Material shown →
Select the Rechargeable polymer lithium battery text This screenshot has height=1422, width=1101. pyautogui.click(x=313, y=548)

--

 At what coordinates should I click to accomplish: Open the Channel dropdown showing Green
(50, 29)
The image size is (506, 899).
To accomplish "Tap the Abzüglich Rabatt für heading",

Exercise directions → Out of the listing above, reproduce exactly the lines from the one with "At what coordinates" up to and including the one with "the Abzüglich Rabatt".

Response box →
 At what coordinates should I click to accomplish: Open the Channel dropdown showing Green
(50, 29)
The image size is (506, 899).
To accomplish "Tap the Abzüglich Rabatt für heading",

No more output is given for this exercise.